Depois de
sair da sessão em que viu o filme Personal
Shopper (2016), de Olivier Assayas, o Cinéfilo Preguiçoso percorreu a pé a
distância entre as estações de metro do Saldanha e da Alameda discutindo
possíveis interpretações para os momentos mais problemáticos do filme: o
primeiro encontro com o fantasma da «rapariga perdida» na casa abandonada; a
cena no hotel, fora de campo, em que a protagonista supostamente se confronta
com o remetente incorpóreo com quem trocava mensagens; a cena final. Sem
dúvida, Personal Shopper tem várias
fraquezas e algumas pontas soltas e incongruências. Ainda assim, é um filme em
que continuamos a pensar.
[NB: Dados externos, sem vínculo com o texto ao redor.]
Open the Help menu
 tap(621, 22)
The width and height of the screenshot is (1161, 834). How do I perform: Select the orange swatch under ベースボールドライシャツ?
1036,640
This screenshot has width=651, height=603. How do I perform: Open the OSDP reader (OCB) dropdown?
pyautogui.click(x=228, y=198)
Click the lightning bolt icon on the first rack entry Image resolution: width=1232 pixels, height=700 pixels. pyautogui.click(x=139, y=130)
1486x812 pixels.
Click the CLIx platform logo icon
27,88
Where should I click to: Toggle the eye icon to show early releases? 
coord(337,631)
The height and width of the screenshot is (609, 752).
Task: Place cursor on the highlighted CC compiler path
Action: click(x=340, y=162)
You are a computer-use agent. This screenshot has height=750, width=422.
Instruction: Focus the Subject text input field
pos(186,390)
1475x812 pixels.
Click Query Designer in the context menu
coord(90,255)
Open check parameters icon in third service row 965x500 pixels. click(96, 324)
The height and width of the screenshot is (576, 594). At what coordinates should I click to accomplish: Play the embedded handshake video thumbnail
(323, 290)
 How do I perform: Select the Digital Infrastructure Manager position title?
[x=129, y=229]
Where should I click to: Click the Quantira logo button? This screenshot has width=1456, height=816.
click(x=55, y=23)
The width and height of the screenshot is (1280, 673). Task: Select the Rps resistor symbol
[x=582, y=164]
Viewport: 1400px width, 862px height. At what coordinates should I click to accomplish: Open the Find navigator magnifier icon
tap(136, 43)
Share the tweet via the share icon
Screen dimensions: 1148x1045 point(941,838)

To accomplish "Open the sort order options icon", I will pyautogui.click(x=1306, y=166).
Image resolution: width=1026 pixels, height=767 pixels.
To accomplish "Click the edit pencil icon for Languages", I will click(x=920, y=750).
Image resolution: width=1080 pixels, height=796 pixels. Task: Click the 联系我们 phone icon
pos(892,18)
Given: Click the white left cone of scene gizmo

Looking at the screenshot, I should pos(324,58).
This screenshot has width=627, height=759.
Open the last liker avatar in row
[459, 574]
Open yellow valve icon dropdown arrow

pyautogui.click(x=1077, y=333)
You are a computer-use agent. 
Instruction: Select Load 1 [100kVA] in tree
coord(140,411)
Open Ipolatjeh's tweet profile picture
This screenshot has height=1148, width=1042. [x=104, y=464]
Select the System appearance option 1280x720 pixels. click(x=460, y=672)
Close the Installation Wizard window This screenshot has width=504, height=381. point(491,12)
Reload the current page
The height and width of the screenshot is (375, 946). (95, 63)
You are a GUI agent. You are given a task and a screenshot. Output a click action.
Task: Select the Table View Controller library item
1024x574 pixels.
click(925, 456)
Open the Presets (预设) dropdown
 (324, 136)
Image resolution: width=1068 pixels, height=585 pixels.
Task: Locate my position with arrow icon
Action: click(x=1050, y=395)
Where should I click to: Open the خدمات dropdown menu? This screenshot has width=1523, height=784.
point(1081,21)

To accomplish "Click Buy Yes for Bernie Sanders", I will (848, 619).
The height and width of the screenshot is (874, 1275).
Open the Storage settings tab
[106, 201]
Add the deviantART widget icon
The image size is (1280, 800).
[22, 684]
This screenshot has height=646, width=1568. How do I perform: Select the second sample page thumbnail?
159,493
O realizador explicou que escreveu especificamente
para Kristen Stewart, depois de ter trabalhado com ela em As Nuvens de Sils Maria, onde a
actriz também representa o papel de assistente de uma celebridade. Com efeito,
a personagem de Maureen Cartwright, uma rapariga que acabou de perder o irmão
gémeo (Lewis), morto inesperadamente aos 27 anos devido a uma malformação no
coração de que a irmã também sofre, assenta como uma luva a esta actriz que
ainda mal começou a descobrir aquilo de que é capaz, como a realizadora Kelly
Reichardt salientou depois de terminar Certain Women. Maureen é uma personagem em transição. Os dois
irmãos tinham combinado que o primeiro a morrer daria ao outro um sinal para
confirmar que a comunicação com os mortos é possível – Maureen
partilha os dons mediúnicos com o irmão mas sempre os encarou com mais dúvidas
e reticências do que ele. Maureen permanece em Paris à espera deste sinal,
encarregando-se, para sobreviver, das compras de uma celebridade antipática, um trabalho de que não gosta. Os
momentos mais belos do filme são os percursos da protagonista entre casas,
lojas e hotéis, por Paris e arredores, incluindo uma viagem de comboio entre
Paris e Londres, além de uma passagem final por Omã. Kristen Stewart, que
estamos habituados a ver em revistas, aparece aqui como uma figura arrapazada,
mal vestida, sem maquilhagem; compra roupas e acessórios para outra pessoa, mas
gosta de os experimentar, como se estivesse à procura de uma forma, tentando
perceber quem é e o que fazer com a própria vida. Talvez Personal Shopper seja um dos filmes que até agora melhor retratam a
importância da tecnologia na definição da subjectividade das pessoas no século
XXI. Os momentos em que a protagonista consulta referências na Internet (Hilma af Klint,
precursora da pintura abstracta, um filme sobre as sessões espíritas de Victor
Hugo, etc.), troca mensagens ou chamadas de Skype, são essenciais. Em
contrapartida, as cenas de contacto com o sobrenatural são as mais fracas do filme;
além de receberem um tratamento visual e sonoro convencional (imagens pouco
nítidas, ruídos assustadores, copos estilhaçando-se), parecem muitas vezes
desarticuladas do resto. Ainda assim, há algo da atmosfera intrigante de Vertigo neste filme
que valeu o prémio de melhor realizador do Festival de Cannes de 2016
(partilhado com Cristian Mungiu) a Olivier Assayas, que aqui confirma o seu
gosto pela reapropriação e exploração dos códigos e convenções de géneros
cinematográficos – neste caso, o filme de terror.